TASK: Beginning with the first line of the entries below, quote each line until you reach and include the line with "1-877-342-8876 (1155, 14)".

----- INPUT

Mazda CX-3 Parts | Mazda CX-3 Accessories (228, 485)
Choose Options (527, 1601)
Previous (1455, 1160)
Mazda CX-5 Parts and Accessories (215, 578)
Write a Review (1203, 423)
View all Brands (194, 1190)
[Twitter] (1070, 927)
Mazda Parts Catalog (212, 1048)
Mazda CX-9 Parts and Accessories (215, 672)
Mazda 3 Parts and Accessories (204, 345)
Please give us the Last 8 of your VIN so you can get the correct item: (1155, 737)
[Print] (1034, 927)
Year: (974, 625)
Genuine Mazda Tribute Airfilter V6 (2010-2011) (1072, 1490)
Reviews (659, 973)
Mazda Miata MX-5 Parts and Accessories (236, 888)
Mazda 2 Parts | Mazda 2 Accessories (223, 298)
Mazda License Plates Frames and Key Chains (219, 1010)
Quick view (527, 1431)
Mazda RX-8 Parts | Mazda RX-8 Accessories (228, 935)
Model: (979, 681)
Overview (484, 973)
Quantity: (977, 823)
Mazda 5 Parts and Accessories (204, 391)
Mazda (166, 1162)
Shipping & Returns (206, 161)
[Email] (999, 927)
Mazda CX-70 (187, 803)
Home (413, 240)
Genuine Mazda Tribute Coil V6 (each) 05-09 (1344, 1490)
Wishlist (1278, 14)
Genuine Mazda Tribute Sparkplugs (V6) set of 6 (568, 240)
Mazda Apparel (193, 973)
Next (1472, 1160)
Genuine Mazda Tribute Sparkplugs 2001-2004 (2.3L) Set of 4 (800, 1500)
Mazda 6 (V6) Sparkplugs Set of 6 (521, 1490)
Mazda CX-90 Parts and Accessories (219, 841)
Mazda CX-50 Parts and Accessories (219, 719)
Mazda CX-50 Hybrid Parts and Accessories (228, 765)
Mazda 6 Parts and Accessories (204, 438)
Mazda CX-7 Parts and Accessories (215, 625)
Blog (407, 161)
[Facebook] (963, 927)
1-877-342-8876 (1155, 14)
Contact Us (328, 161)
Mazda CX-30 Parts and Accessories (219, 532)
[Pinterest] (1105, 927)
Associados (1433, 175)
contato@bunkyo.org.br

----------

RESPONSE TO THIS EXERCISE:
Mazda CX-3 Parts | Mazda CX-3 Accessories (228, 485)
Choose Options (527, 1601)
Previous (1455, 1160)
Mazda CX-5 Parts and Accessories (215, 578)
Write a Review (1203, 423)
View all Brands (194, 1190)
[Twitter] (1070, 927)
Mazda Parts Catalog (212, 1048)
Mazda CX-9 Parts and Accessories (215, 672)
Mazda 3 Parts and Accessories (204, 345)
Please give us the Last 8 of your VIN so you can get the correct item: (1155, 737)
[Print] (1034, 927)
Year: (974, 625)
Genuine Mazda Tribute Airfilter V6 (2010-2011) (1072, 1490)
Reviews (659, 973)
Mazda Miata MX-5 Parts and Accessories (236, 888)
Mazda 2 Parts | Mazda 2 Accessories (223, 298)
Mazda License Plates Frames and Key Chains (219, 1010)
Quick view (527, 1431)
Mazda RX-8 Parts | Mazda RX-8 Accessories (228, 935)
Model: (979, 681)
Overview (484, 973)
Quantity: (977, 823)
Mazda 5 Parts and Accessories (204, 391)
Mazda (166, 1162)
Shipping & Returns (206, 161)
[Email] (999, 927)
Mazda CX-70 (187, 803)
Home (413, 240)
Genuine Mazda Tribute Coil V6 (each) 05-09 (1344, 1490)
Wishlist (1278, 14)
Genuine Mazda Tribute Sparkplugs (V6) set of 6 (568, 240)
Mazda Apparel (193, 973)
Next (1472, 1160)
Genuine Mazda Tribute Sparkplugs 2001-2004 (2.3L) Set of 4 (800, 1500)
Mazda 6 (V6) Sparkplugs Set of 6 (521, 1490)
Mazda CX-90 Parts and Accessories (219, 841)
Mazda CX-50 Parts and Accessories (219, 719)
Mazda CX-50 Hybrid Parts and Accessories (228, 765)
Mazda 6 Parts and Accessories (204, 438)
Mazda CX-7 Parts and Accessories (215, 625)
Blog (407, 161)
[Facebook] (963, 927)
1-877-342-8876 (1155, 14)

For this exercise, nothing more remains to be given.